Zur Einweihung gab sich ein Literatur-Nobelpreisträger im Kanzleramt die Ehre. Dichter Günter Grass war der Partei des damaligen Hausherrn, der SPD, aus manchen Gründen gram. Doch Kanzler Gerhard Schröder bewunderte er für dessen redlichen, wenn auch letztlich vergeblichen Versuch, den Feldzug der USA gegen Saddam Hussein zu verhindern. "Mit dem Nein zum Irak-Krieg hat die deutsche Regierung den Knoten im Lauf des Revolvers in die Tat umgesetzt", sagte Grass vor 200 Gästen.

Der Knoten im Lauf - mittlerweile zählt das Bild zum festen Bestand globaler Ikonen.
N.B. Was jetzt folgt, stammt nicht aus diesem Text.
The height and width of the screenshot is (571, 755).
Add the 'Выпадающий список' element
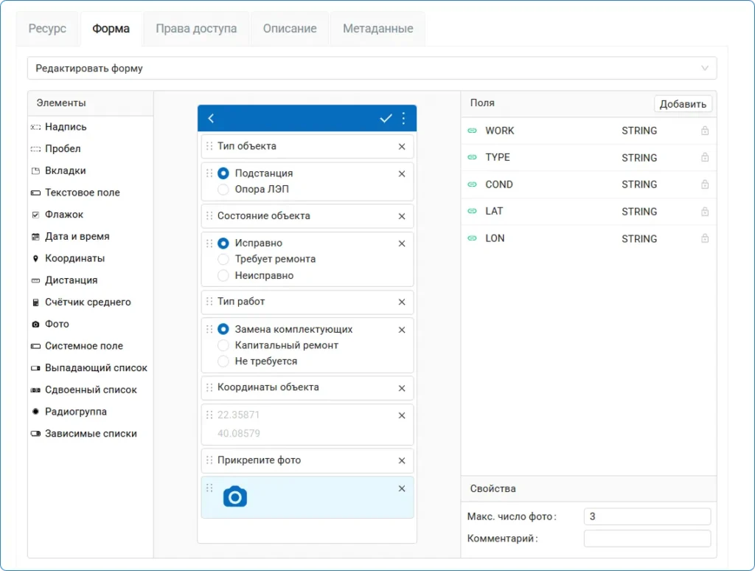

Das berühmteste Exemplar der einen Meter hohen, zwei Meter langen Skulptur in Form einer überdimensionalen Schusswaffe steht seit 1988 vor dem Hauptsitz der Vereinten Nationen in New York. Kopien indes finden sich heute in weltweit rund 30 Städten, in Curitiba, Göteborg, Johannesburg, Lausanne, Liverpool, Miami, Paris - und seit der feierlichen Enthüllung am 25. August 2005 auch in Berlin.

Ein Kunstwerk zum Anfassen ist es hier nicht, jedenfalls nicht für Normalsterbliche, denn es steht in einem umfriedeten Bezirk, dem rückwärtigen, westlich der Spree gelegenen Teil des Kanzlergartens, der nur einmal im Jahr, am "Tag der offenen Tür", für Publikum zugänglich ist. Doch das Werk ist dem Ufer nahe genug, den verknoteten Lauf übers Wasser gerichtet, dass Spaziergänger auf der Flusspromenade es sehen können.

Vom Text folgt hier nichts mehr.